2. No one has power over the fact that the facts of the past and the laws of nature entail every fact of the future (i.e., determinism is true).
3. Therefore, no one has power over the facts of the future.
1. We have free will only if we have power over the facts of the future.
2. No one has power over the facts of the future.
3. Therefore, we do not have free will. — ToothyMaw
I mean maybe you are forgetting, but my position originally was that we have no basis for the concept of moral responsibility. It is enough for me to show that we don't have aseity according to you. — ToothyMaw
This, for example, is not a good argument:
1. We are not morally responsible
2. therefore, we are not morally responsible. — Bartricks
I don't really care. — ToothyMaw
1. No one has power over the facts of the past and the laws of nature.
2. No one has power over the fact that the facts of the past and the laws of nature entail every fact of the future (i.e., determinism is true).
3. Therefore, no one has power over the facts of the future. — ToothyMaw
It seems there is a confusion of "physical facts" and just "facts". A fact could entail that an action was performed, whereas a physical fact could be gravity's existence or a brain state.
What if a serial killer reflects upon his despicable acts and thus chooses to work towards redeeming himself? He is playing an ineliminable role in a causal chain in the act of reflecting on intelligible previous actions, but these actions are still fixed - as facts that he now has no power over - directly affecting a new, intelligible action (that is the result of an intent derived from previous facts). In this example his deliberation supervenes on previous facts; he is acting with the intent to redeem himself, but it doesn't change the facts of the past, which do not themselves change because of his deliberation. Thus his current intent, which results in an action, is resulting from a fact of the past that he cannot control. That seems to me to be external causation without any disembodiment.
Even if we must be the judges of what an intelligible action is, that doesn't mean that what we are judging to be an action isn't a small portion of a universe subject to the laws of cause and effect. — ToothyMaw
I do not follow you on this at all. If someone comes into existence, it really doesn't matter at all whether they came into existence gradually or all of a sudden, the fact will remain that they are the product of external causes. And that's sufficient to establish that they are not morally responsible for how they are. — Bartricks
If we have come into being, then there's a real question about exactly when 'we' come on the scene.

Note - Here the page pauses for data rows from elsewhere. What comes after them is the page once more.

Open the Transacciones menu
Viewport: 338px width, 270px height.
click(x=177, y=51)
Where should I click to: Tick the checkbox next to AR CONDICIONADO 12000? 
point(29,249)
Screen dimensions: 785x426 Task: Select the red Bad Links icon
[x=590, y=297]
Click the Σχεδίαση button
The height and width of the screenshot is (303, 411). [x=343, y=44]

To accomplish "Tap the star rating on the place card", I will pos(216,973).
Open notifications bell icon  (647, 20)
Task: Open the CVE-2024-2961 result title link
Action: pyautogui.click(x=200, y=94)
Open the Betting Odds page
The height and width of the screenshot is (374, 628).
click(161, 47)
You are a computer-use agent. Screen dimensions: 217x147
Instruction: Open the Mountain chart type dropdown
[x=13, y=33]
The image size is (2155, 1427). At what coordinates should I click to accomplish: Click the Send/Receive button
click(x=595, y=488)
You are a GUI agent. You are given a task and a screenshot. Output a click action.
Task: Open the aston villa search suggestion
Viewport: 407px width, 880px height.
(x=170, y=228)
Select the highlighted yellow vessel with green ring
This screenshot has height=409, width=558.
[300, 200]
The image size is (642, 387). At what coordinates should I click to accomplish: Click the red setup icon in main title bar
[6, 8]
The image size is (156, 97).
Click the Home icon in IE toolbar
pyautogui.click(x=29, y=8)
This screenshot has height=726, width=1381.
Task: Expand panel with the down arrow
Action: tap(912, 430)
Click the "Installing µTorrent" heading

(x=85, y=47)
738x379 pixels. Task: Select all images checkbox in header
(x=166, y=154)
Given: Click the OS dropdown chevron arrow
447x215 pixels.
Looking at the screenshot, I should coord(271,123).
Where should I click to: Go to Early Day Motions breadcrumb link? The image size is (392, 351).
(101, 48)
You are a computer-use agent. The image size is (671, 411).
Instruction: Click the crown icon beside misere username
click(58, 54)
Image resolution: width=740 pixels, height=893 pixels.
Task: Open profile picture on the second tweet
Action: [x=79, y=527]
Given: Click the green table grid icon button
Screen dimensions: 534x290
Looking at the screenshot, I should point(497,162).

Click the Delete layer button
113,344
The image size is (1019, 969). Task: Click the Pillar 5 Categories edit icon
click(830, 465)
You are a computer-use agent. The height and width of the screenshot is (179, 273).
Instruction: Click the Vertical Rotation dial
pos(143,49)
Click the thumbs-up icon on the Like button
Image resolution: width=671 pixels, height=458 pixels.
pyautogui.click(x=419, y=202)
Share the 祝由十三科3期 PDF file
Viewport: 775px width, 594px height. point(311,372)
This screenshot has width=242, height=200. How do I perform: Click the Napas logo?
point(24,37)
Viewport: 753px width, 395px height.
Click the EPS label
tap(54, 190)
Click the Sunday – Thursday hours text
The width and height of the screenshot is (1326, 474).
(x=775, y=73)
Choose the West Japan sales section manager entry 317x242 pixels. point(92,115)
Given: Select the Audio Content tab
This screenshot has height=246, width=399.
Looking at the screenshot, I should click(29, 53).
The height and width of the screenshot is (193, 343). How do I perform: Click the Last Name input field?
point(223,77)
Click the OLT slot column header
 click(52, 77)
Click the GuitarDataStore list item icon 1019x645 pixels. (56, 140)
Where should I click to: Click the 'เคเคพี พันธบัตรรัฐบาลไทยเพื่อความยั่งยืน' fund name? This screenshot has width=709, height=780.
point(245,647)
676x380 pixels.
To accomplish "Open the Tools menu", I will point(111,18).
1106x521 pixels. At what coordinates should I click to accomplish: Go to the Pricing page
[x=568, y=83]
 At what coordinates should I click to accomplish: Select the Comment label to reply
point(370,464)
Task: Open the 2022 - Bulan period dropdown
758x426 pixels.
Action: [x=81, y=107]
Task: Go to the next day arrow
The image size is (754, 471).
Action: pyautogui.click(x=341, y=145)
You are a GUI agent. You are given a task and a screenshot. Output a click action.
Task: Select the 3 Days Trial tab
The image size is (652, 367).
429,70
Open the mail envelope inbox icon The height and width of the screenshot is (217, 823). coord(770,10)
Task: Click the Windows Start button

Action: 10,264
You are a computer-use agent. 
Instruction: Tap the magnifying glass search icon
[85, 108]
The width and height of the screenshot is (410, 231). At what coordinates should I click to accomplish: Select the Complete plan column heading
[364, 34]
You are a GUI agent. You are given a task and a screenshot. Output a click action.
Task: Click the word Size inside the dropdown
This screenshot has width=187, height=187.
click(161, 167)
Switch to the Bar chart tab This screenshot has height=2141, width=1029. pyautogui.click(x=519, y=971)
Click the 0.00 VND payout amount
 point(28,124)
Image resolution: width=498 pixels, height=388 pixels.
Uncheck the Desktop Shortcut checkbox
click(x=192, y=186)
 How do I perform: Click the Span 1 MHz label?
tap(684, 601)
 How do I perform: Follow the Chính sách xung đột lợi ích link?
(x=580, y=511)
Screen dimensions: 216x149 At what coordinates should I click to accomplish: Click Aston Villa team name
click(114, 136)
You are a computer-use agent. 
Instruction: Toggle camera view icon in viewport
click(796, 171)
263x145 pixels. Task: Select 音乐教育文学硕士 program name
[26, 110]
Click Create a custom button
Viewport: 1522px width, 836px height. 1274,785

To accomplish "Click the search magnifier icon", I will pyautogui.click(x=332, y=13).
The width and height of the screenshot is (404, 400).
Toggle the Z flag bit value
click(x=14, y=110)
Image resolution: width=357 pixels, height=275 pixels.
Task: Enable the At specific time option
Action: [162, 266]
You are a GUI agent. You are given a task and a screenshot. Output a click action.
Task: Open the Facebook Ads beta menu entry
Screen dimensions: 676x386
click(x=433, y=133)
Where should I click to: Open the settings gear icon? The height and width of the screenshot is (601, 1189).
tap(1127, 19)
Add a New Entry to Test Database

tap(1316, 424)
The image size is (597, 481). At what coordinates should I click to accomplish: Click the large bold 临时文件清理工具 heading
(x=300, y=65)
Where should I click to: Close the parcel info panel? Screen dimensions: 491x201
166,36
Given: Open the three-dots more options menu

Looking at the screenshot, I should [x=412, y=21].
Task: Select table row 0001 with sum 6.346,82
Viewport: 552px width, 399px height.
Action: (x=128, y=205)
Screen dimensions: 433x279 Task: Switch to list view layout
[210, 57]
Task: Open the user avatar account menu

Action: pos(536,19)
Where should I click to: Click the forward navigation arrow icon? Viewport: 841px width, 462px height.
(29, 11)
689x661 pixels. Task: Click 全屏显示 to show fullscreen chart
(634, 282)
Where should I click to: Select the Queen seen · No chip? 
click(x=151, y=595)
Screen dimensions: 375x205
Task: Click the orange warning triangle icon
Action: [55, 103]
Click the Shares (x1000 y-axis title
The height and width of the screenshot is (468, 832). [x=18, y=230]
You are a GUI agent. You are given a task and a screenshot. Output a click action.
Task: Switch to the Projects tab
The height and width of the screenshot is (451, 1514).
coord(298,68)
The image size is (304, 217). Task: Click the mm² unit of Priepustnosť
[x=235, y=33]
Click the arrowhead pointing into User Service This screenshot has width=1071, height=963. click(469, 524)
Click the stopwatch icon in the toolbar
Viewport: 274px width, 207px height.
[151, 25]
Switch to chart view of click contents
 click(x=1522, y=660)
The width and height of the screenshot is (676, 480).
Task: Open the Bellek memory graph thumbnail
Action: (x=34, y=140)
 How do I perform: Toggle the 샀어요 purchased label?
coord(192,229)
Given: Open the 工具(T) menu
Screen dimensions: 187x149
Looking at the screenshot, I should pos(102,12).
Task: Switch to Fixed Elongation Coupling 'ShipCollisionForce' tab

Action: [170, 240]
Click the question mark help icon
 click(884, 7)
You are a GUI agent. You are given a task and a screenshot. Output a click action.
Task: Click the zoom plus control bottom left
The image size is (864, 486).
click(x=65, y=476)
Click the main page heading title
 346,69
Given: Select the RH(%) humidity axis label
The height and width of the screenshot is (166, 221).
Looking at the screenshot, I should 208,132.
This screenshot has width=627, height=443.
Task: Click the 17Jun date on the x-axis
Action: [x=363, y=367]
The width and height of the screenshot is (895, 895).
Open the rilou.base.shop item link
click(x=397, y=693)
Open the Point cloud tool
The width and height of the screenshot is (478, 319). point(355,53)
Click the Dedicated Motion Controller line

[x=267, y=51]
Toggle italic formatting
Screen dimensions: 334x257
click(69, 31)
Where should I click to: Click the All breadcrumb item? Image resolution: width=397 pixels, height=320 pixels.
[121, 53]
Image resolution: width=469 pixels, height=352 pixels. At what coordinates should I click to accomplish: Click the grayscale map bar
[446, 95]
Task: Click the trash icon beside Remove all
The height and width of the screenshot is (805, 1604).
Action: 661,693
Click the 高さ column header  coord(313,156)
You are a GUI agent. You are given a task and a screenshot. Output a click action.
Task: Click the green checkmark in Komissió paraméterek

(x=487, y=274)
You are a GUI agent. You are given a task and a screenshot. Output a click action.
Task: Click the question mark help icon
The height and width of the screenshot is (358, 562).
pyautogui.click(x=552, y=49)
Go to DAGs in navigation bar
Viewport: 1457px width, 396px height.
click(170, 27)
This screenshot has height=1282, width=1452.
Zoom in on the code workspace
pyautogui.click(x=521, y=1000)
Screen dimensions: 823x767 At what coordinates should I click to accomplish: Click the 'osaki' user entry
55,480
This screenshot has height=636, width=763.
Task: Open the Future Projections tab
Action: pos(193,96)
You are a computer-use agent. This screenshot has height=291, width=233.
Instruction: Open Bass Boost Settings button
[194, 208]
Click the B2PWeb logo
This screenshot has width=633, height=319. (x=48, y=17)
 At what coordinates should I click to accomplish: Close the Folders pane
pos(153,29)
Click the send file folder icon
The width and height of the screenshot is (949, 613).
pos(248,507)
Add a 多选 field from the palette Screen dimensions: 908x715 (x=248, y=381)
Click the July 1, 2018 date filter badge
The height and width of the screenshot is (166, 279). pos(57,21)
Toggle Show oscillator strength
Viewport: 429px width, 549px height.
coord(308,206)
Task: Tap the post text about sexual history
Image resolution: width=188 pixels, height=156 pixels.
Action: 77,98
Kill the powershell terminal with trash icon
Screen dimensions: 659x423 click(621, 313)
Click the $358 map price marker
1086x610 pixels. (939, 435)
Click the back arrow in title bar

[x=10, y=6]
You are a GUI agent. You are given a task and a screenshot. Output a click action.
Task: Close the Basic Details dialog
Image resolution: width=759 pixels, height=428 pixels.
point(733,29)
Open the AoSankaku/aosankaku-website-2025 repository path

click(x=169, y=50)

But this doesn't in any way allow you to escape confronting the issue: which is that we will nevertheless have come into being as a product of causes for which we are in no way morally responsible.
Only after they have become autonomous (to some degree) can they be held responsible for their actions. — Pierre-Normand
But when we blame people, we are blaming them for their choices, and for the characters that they have displayed through making those choices, when they already were in possession of some powers of rational agency. We are not blaming them for their having had flawed characters when they first became rational agents. — Pierre-Normand
1. If we do not have power over the facts of the future we cannot choose to do otherwise.
2. No one has power over the facts of the future.
3. Therefore, we cannot choose to do otherwise.
4. We have free will only if we can choose to do otherwise.